High-Level Deployment Architecture
Ubiq follows a hybrid SaaS architecture designed to keep data and cryptographic operations within your environment while offloading policy management, logging, and orchestration to Ubiq’s cloud control plane.
- Control Plane (SaaS/Ubiq's Cloud Environment): Hosts the Policy Manager and Key Management infrastructure. It stores configuration, access policies, and master key material in a secure, FIPS-compliant environment. Master keys can optionally be stored in your HSMs.
- Data Plane (Customer Environment): All encryption, tokenization, and masking occur locally, inside your applications, databases, and data warehouses. Sensitive data and derived keys never leave your environment.
This model centralizes policy management while keeping data and cryptographic execution fully local, helping maintain data residency and regulatory compliance.
The diagram below illustrates the high-level deployment model, highlighting which components reside in Ubiq’s SaaS control plane versus the customer’s infrastructure.

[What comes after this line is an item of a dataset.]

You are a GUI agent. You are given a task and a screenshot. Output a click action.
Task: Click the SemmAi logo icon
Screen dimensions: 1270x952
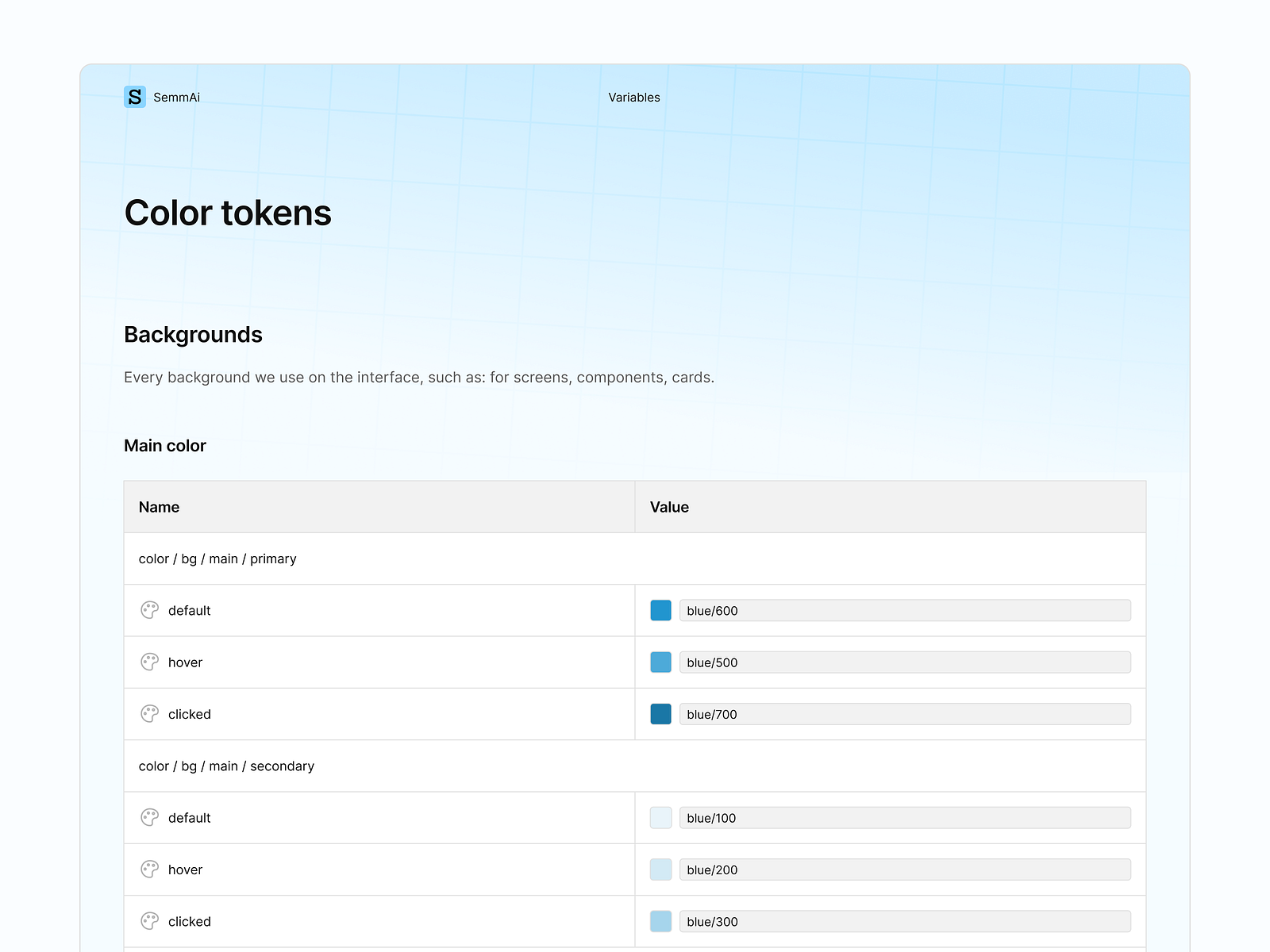tap(135, 97)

- Key management: Ubiq-hosted FIPS-compliant key management OR use customer-owned HSMs
- Policy Enginer: Control plane (policy manager, key manager) is Ubiq-hosted
- Identity enforcement and/or Ubiq IAM: Governs all data access operations in real-time
- Low/no-code integrations: Software libraries that perform all crypto operations locally within the customer’s environment
- Data and data encryption keys remain fully inside the customer infrastructure
Runtime Enforcement Flow

Every Ubiq operation (encryption, tokenization, masking, or decryption) passes through an identity-aware decision flow:
- Request Initiation: A user or system requests to access or modify protected data.

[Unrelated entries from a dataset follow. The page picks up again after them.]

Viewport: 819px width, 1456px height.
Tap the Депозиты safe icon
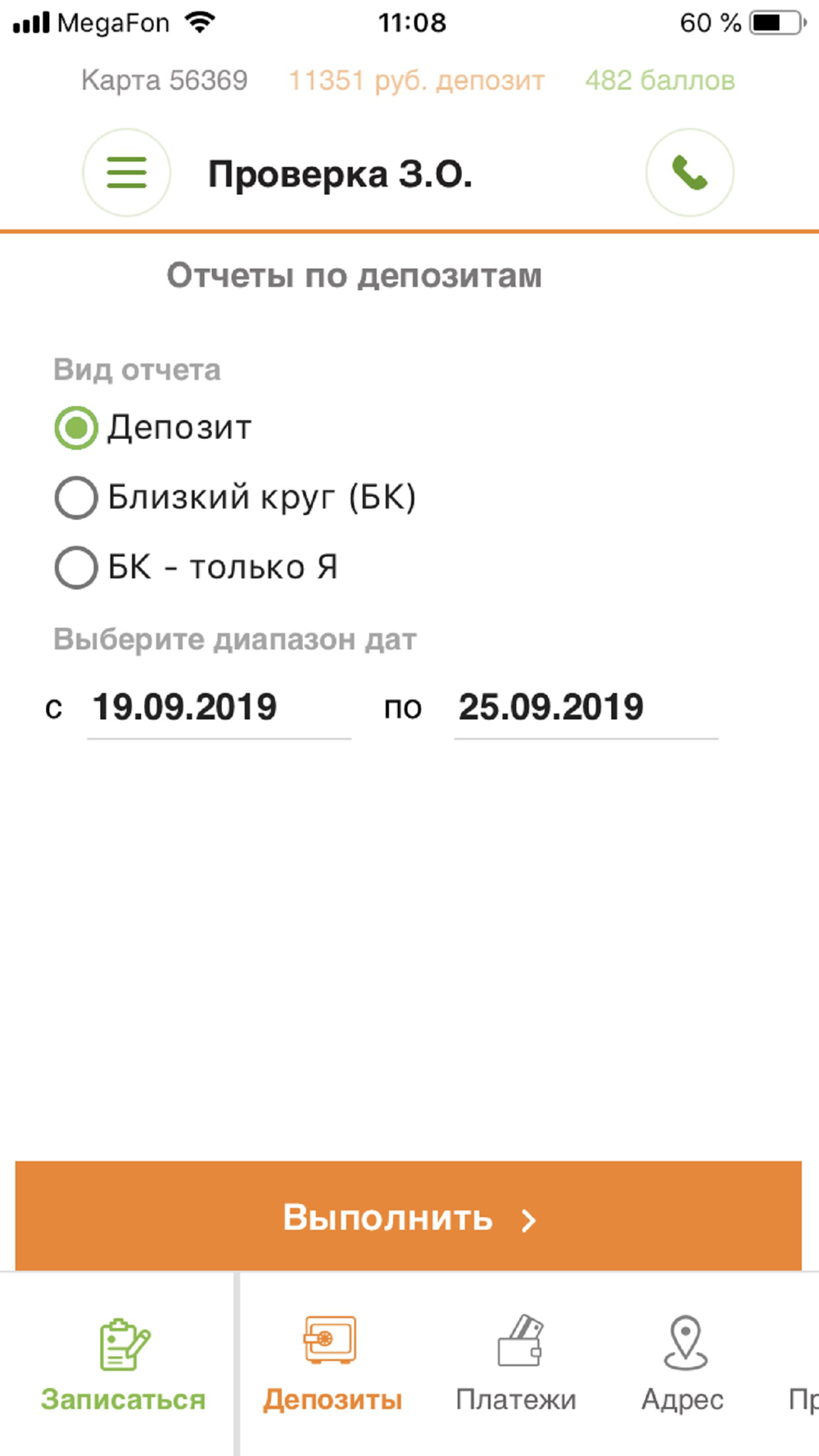330,1340
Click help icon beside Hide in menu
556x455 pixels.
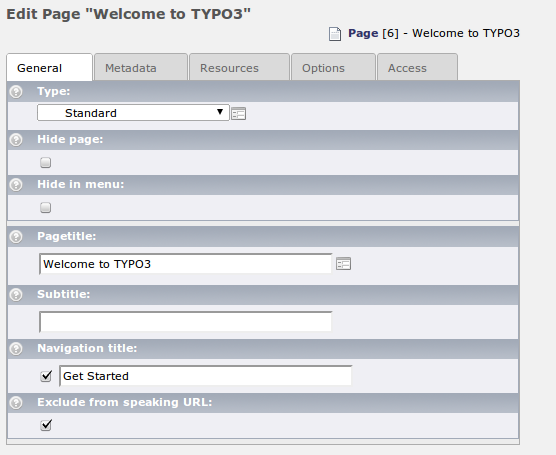[16, 185]
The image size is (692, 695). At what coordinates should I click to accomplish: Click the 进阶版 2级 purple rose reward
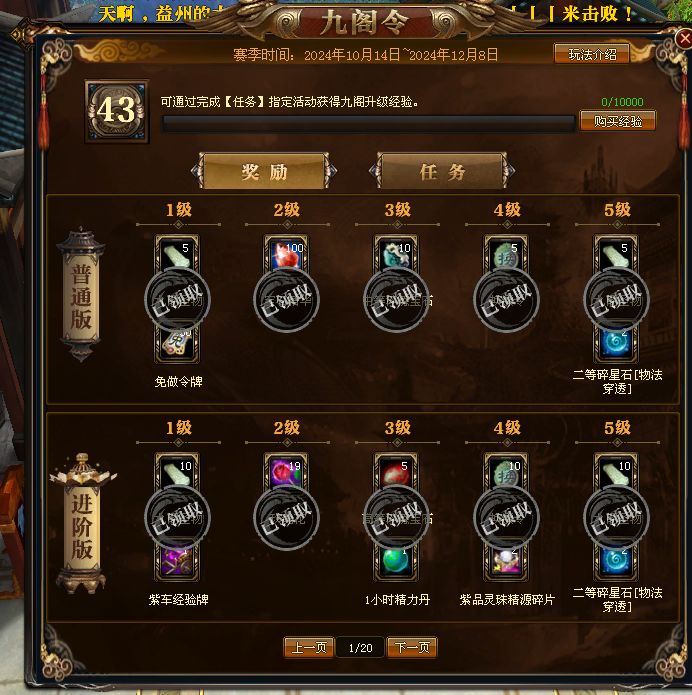tap(286, 472)
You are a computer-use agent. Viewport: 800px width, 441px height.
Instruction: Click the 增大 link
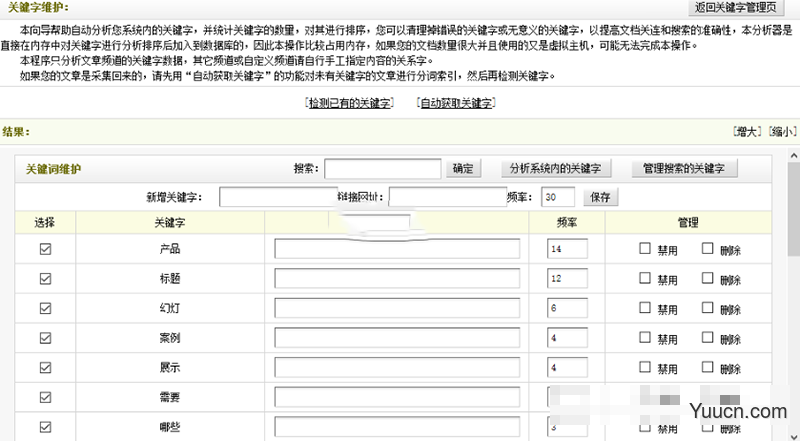click(x=747, y=131)
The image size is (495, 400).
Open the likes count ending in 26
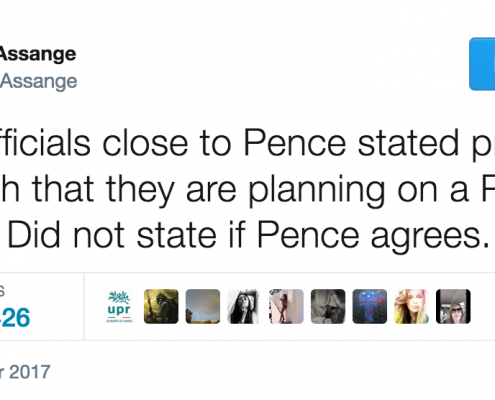tap(15, 318)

- Identity Evaluation: Ubiq checks the requestor’s identity and group membership (via your IdP or SCIM mapping).
- Policy Check: The system verifies that the identity is authorized to perform the requested operation on the dataset.

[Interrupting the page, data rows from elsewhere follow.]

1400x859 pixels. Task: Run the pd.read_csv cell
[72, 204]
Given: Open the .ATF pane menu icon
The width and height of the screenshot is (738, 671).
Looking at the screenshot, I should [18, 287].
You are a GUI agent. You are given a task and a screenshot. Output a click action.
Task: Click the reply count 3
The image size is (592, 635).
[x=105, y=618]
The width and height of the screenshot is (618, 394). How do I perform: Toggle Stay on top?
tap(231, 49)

- Key Access: If approved, the appropriate key material is retrieved and applied locally.
- Enforcement: If not authorized, the request is denied — even if the user has full database or infrastructure access.
This ensures that cryptographic decisions are not only policy-based, but identity-enforced, closing the gap between IAM and data security.
Why Customers Choose Ubiq
- One Integration, Complete Coverage: A single integration enables encryption, tokenization, masking, and dynamic masking. No need to buy or manage separate products or licenses.
- Identity-Driven Control: IAM governs who can perform cryptographic operations, extending your existing access policies to the data layer.
- Data Stays Local: All cryptographic operations happen within your environment; Ubiq manages only keys (optionally) and policies in SaaS.
- Zero Infrastructure Overhead: No agents, proxies, or schema changes. Integrate directly into existing applications, databases, and pipelines.
- Audit by Default: Every encryption, tokenization, or masking action is logged with identity context for complete traceability.